Introduction:
Historic masonry buildings undergoing adaptive reuse require interventions like internal insulation and new openings. These create critical trade-offs between structural integrity, thermal efficiency, and usable floor area.
Fig. 01. Conceptual geometry of the historic masonry wall bay with window opening and internal insulation layer
Design Challenge:
The central challenge is to optimize the insulation thickness, window dimensions, and wall geometry so that the building meets modern safety and energy standards without excessive loss of room area.
High Performance Criteria:
The design is evaluated against three quantitative goals:
Table 01. Design limits with engineering rationale
Design Parameters:
Parameters are categorized into Geometry (wall/insulation thickness, opening size), Materials (masonry and insulation conductivity), and Loads (axial line load and compressive strength).
Table 02. Key Parameters
Parametric Model Description:
The model is built in Dynamo, where geometric changes (like widening a window) instantly propagate through structural and thermal calculations. The logic involves thickening surfaces into 3D solids and using “Solid.Difference” to cut openings. It includes a color-feedback system to visualize performance bands.

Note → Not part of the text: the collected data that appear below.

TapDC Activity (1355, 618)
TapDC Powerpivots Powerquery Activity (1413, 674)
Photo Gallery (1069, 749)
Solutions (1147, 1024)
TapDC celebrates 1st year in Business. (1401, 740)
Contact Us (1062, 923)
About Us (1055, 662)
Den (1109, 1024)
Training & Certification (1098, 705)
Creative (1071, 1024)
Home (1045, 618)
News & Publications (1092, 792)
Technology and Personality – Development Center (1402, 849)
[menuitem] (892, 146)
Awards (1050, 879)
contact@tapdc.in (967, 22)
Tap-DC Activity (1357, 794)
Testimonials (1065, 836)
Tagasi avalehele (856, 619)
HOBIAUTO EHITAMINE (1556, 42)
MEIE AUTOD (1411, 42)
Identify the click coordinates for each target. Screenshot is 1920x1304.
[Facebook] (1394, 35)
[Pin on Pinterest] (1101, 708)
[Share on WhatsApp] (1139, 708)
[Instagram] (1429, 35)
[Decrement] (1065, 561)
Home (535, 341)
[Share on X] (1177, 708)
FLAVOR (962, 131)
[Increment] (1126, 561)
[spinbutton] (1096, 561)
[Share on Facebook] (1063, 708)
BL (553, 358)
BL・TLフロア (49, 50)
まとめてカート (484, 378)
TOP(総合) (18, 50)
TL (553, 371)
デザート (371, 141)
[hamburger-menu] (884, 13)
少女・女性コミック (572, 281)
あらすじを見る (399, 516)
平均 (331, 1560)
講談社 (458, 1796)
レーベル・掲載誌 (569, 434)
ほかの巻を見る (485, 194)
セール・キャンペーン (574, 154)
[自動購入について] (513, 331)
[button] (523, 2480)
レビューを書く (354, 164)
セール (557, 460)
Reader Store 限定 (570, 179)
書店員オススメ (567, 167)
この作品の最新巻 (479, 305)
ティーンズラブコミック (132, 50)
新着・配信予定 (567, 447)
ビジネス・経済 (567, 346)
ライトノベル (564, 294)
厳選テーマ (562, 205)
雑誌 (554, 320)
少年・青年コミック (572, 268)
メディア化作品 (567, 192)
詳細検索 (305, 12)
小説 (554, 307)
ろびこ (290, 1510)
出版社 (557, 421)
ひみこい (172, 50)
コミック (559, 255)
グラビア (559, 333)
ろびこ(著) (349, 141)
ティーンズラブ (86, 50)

Fig 02. Overview of the Dynamo graph with grouped wall, insulation and space components
Performance Calculations & Selected Alternatives:
1 Structural performance
| Effective pier length | leff = Lbay – wop |
| Compressive stress | σ = Naxial/twall*leff |
| Utilization factor | η = σ/fd |
In the parametric model, η updates dynamically with any change to opening size, wall thickness or load.
2 Energy performance
| Layer resistances | Rwall = twall/ λm Rins = tins / λins |
| Overall U-value | U = 1/ (Rwall+ Rins+ Rsi+ Rse) |
Internal insulation thickness directly controls resistance improvement.
3 Space performance
| Net width | Bnet = Broom – 2*tins |
| Net area | Anet = Bnet * Lroom |
| Area ratio | Aratio = Anet / (Broom*Lroom) |
Design Alternative:
The report compares three scenarios:
A) (Minimal): Safe but poor thermal performance.
twall = 0.3m, tins = 0.04m, wop = 0.8m, Lbay = 3m —————- η = 0.05, U = 0.49, Aratio = 0.97
Fig 03. Dashboard outputs for Alternative A: structural, thermal, and spatial performance with color-coded 3D feedback
B) (Balanced): The preferred solution; it provides significant thermal improvement while maintaining structural safety and usable space.
twall = 0.3m, tins = 0.08m, wop = 1.0m, Lbay = 3m —————- η = 0.055, U = 0.29, Aratio = 0.94
Fig 04. Dashboard outputs for Alternative B: structural, thermal, and spatial performance with color-coded 3D feedback
C)(Aggressive): Large openings that lead to high structural utilization and reduced safety margins.
twall = 0.3m, tins = 0.02m, wop = 1.6m, Lbay = 3m, Naxial = 380 —————- η = 0.6, U = 0.83, Aratio = 0.98
Fig 05. Dashboard outputs for Alternative C: structural, thermal, and spatial performance with color-coded 3D feedback
Conclusion:
The Dynamo model demonstrates that linking geometric parameters to structural and thermal performance allows designers to explore “families of alternatives” rapidly, ensuring a balanced approach to the adaptive reuse of historic structures.
References:
1. Hu, M. et al., “Assessing the environmental benefits of adaptive reuse in the built environment,” International Journal of Building Pathology and Adaptation, 2024.
2.NREL, Measure Guideline: Internal Insulation of Masonry Walls, National Renewable Energy Laboratory, 2011.
3.Hansen, E.J.D.P. et al., “Guidelines for internal insulation of historic buildings,” E3S Web of Conferences 172, 01004, 2020.
4.EN 1996-1-1: Eurocode 6 – Design of masonry structures – Part 1-1: General rules for reinforced and unreinforced masonry structures, CEN, 2005.
5.ISO 6946:2017 – Building components and building elements – Thermal resistance and thermal transmittance – Calculation methods, International Organization for Standardization, 2017.
6.Freimanis, R. et al., “Hygrothermal Assessment of Insulation Systems for Massive Masonry Walls,” Buildings 13(10), 2511, 2023. 7.Australian Government, Adaptive Reuse of Historic Buildings, Department of the Environment and Heritage, 2004.